■ Provided passage
□ □ □

When the Civil Defence Scheme was wound down in the late 60's the site was used for Stewarts & Lloyds Research & Development and almost everything remaining in the site today relates to this, apart from the odd piece of telecoms and switching equipment. A large amount of radiography equipment can be found and was used to X-ray iron castings and steel fabrication, the floors are still littered with tube samples and castings. In the 1958 edition of Corby Works (published by Stewarts & Lloyds) there is a chapter on The Department of Research and Technical Development where it says 'Use is made of the most modern equipment, as this becomes available, and in particular, includes modern spectrographs, equipment for vacuum fusion analysis of gases in steel, equipment for high frequency induction melting under controlled 
conditions of atmosphere and pressure, apparatus for the identification of compounds, space lattice measurements, and internal stress determination by X-ray crystallography, gamma ray testing of welds using new isotopes from Harwell, and the latest designs of creep testing equipment working under temperature controlled conditions'. Add to this Jib Testing and Weld Testing for the many Ransomes & Rapier Walking Draglines that worked in the various Ironstone Quarries in Corby.

The original main entrance was destroyed in 1975 when the A43 was widened and turned into a Dual Carriageway, the entrance tunnel was backfilled and part way down a double course brick wall was built. Recent, 'intellectually challenged' visitors have made an attempt to breach this wall in true Darwin Award style without doing their homework, if they had they would clearly see where the sealed entrance actually comes out and also see there is about 100 tonnes of rubble between the two points, thus saving them a few quid on their cheap B&Q hammers and chisels...

The end of Stewarts & Lloyds ownership ceased in 1967 when the steel industry was nationalised for the second time and they became part of the British Steel Corporation. Due to the high cost and low quality of local iron ore coming out of the quarries and mines, steel production at Corby was set to close in November 1979. This was delayed until 21 May 1980, due to the national steel strike, when the last coil came off the 
strip mills. In nearly 40 years of steel production they had produced almost 2.5 million tons of steel. By the end of 1981 5000 people were unemployed almost overnight as a result of the closure and by the end of the 80's this figure reached 11,000. Most of the original 5 square mile site was demolished during the 1980's to make way for the Corby you see today (Phoenix Retail Park and Phoenix Park Way Industrial Estate) but thankfully due to its location this site survived.

□ □ □

■ Material
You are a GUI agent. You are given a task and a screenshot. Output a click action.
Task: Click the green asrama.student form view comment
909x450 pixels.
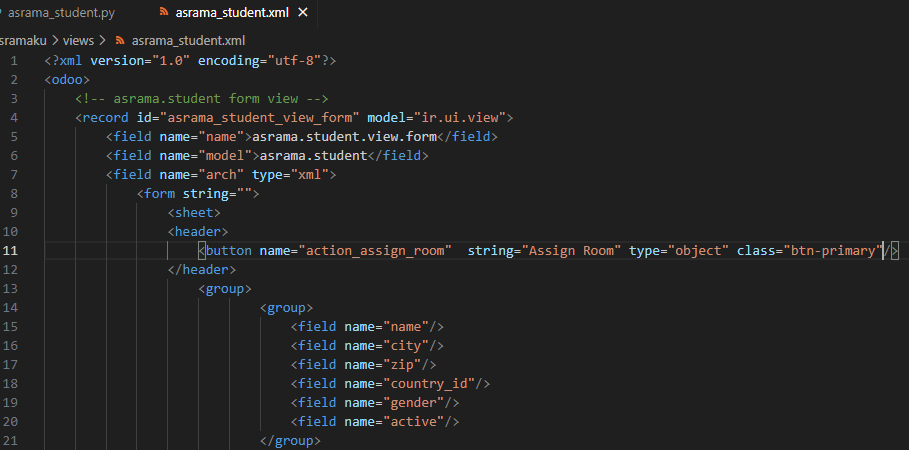coord(202,99)
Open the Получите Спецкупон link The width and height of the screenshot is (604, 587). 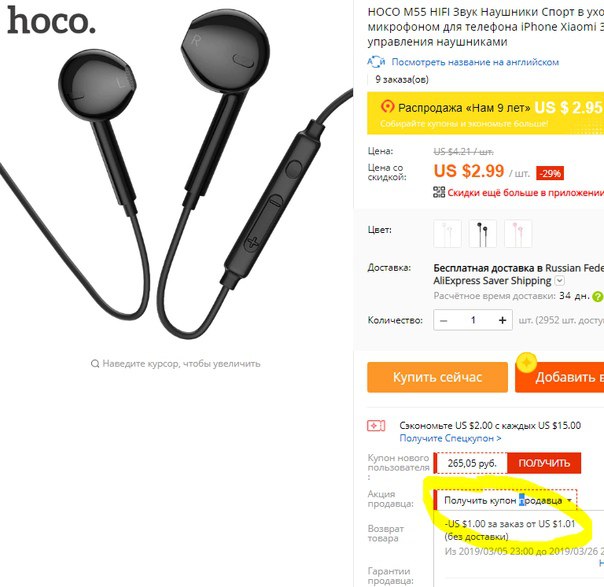click(x=450, y=438)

□ □ □

■ Given instruction 1
Answer these about the passage on the Corby site:
(a) In what year was the original main entrance destroyed?
(b) To what date was the end of steel production at Corby delayed?
(c) By the end of the 80's, how many people were unemployed as a result of the closure?
■ Given instruction 2
Write the next few sentences of the passage on the Corby site, picking up after its final sentence.
The items are separate material, unrelated to the passage on the Corby site.

■ Exercise output 1
(a) 1975
(b) 21 May 1980
(c) 11,000

■ Exercise output 2
On the 6th October 1999 the Corus Group was formed through the merger of Koninklijke Hoogovens and British Steel and the Tubeworks continued at the site. On Tuesday, 27 July 2004 in an ironic twist the BBC ran a story about new owners Corus making an appeal for information about the 'secret World War II bunker' as they didn't know what the underground tunnels were for 

Not long after this the original gates were replaced by a very heavy duty permanent grille, welded to the walls.

In 2007 Corus was acquired by Indian company Tata and on 27 September 2010 Corus announced it was changing its name to Tata Steel Europe and adopting the Tata corporate identity.

These days after several fires, one badly burning out what was originally the Messengers & Liason room, and local morons getting in there and smashing things up the site is in quite a sorry state. The original (sealed) main entrance tunnel is full of items dumped from various decades but if you take the time to look there's still some interesting things scattered about.

We took a couple of Plessey PDRM82's in there and tried really hard to get any sort of reading at all from every single room and piece of equipment but the display didn't register anything. I know they are not the most sensitive devices for background radiation but its probably safe to ignore all the scaremongering that has been reported about this site.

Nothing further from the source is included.